_Assigned task_. Write again exactly the lines in the listing below, starting at the line with "511x635 pixels. At" and ending at the line with "Image resolution: width=224", both included. Pictures are not copied.

********

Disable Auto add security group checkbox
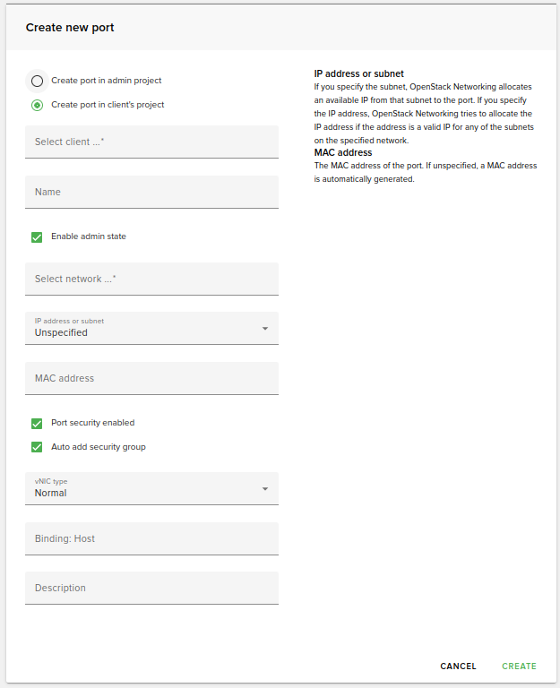The image size is (560, 688). (x=37, y=447)
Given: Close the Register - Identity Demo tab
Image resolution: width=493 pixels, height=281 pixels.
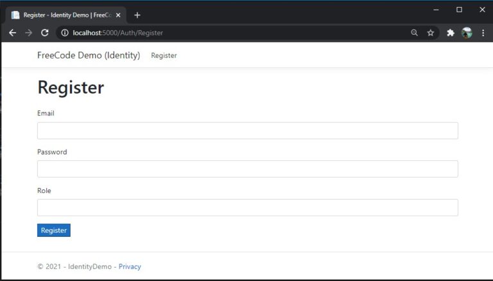Looking at the screenshot, I should 118,15.
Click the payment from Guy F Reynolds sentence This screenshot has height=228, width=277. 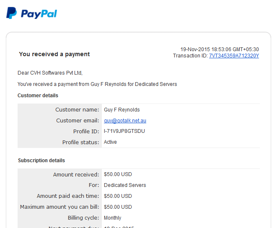(97, 84)
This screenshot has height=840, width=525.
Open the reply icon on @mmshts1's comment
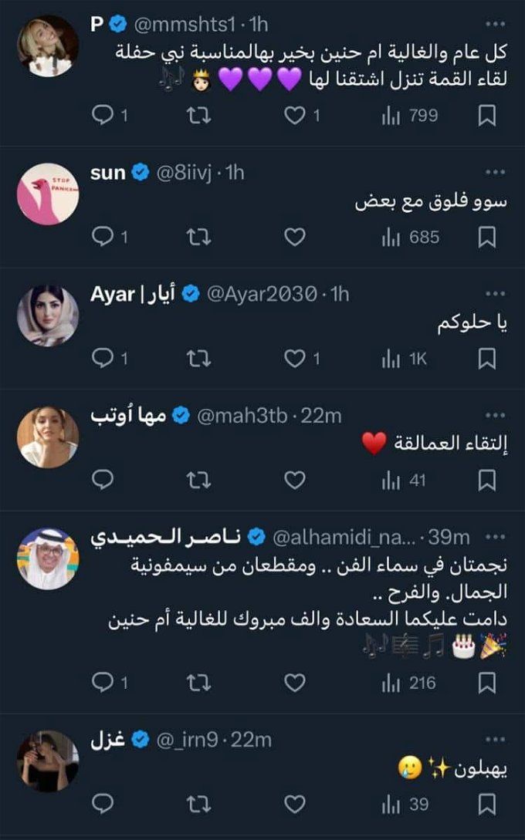tap(104, 114)
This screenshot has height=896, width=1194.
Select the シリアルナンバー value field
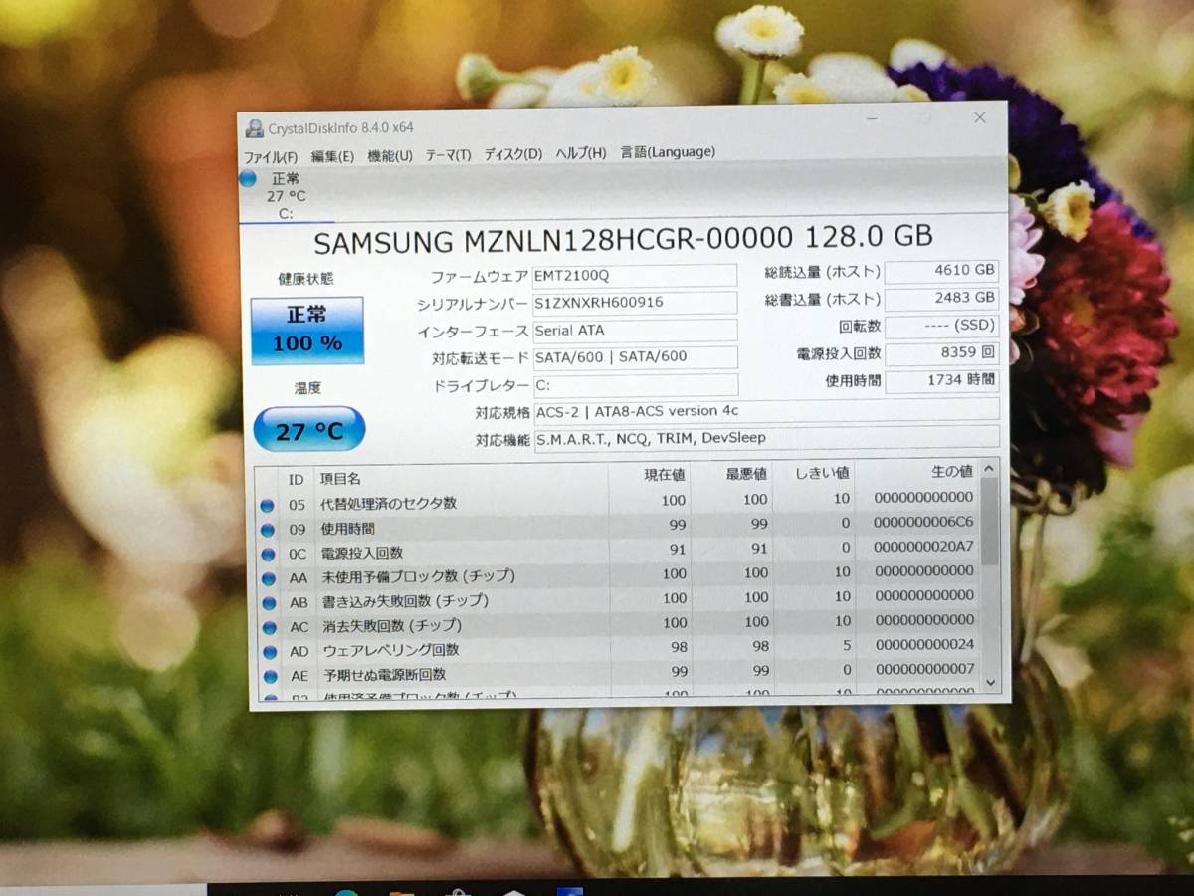click(x=635, y=302)
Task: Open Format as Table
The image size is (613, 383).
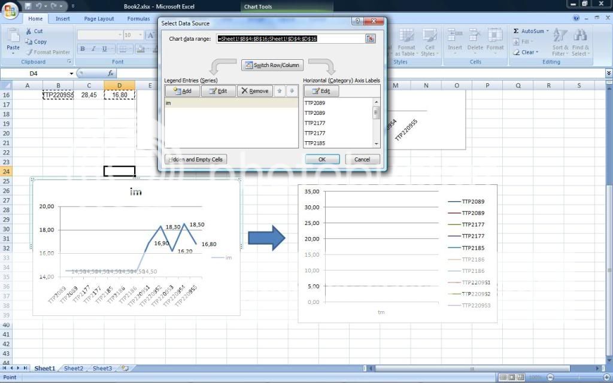Action: [407, 41]

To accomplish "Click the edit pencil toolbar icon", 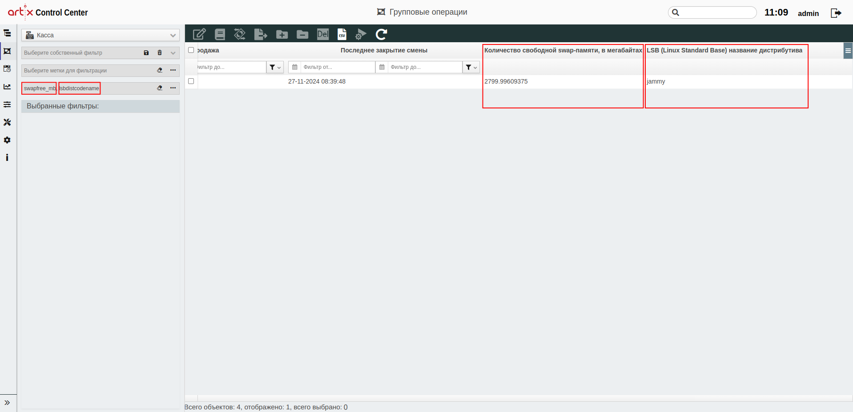I will [x=199, y=34].
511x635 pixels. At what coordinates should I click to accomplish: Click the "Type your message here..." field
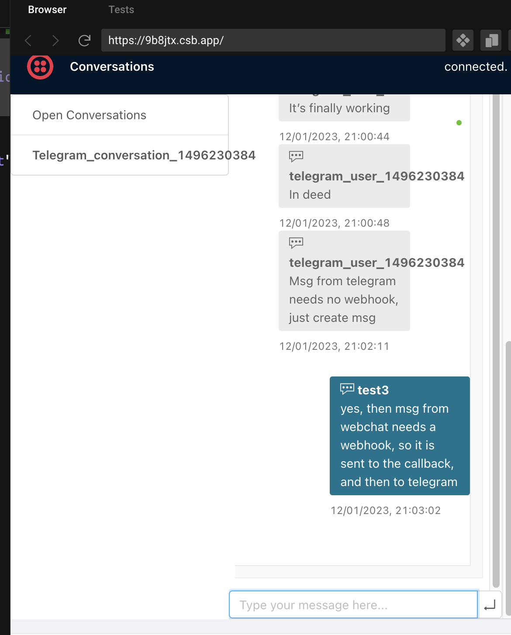pyautogui.click(x=353, y=605)
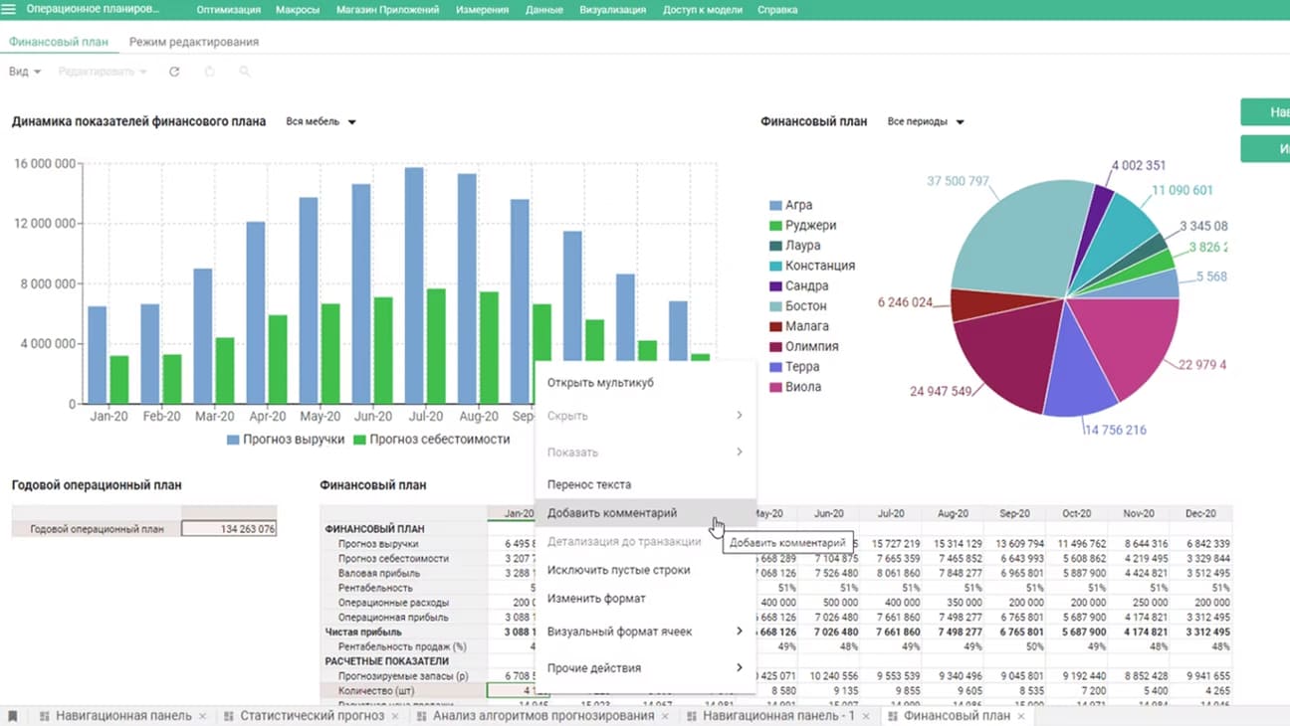1290x726 pixels.
Task: Select Добавить комментарий in context menu
Action: [612, 513]
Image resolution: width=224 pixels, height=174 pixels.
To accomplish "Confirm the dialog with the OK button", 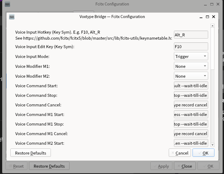I will tap(203, 153).
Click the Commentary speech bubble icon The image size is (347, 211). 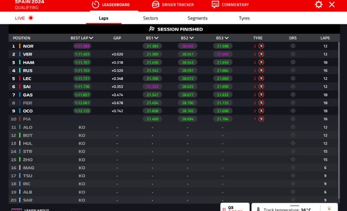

********

_Task result_.
511x635 pixels. At what coordinates should I click to accomplish: Click the "Type your message here..." field
pyautogui.click(x=353, y=605)
1290x726 pixels.
Task: Select Добавить комментарий in context menu
Action: [612, 513]
Image resolution: width=224 pixels, height=174 pixels.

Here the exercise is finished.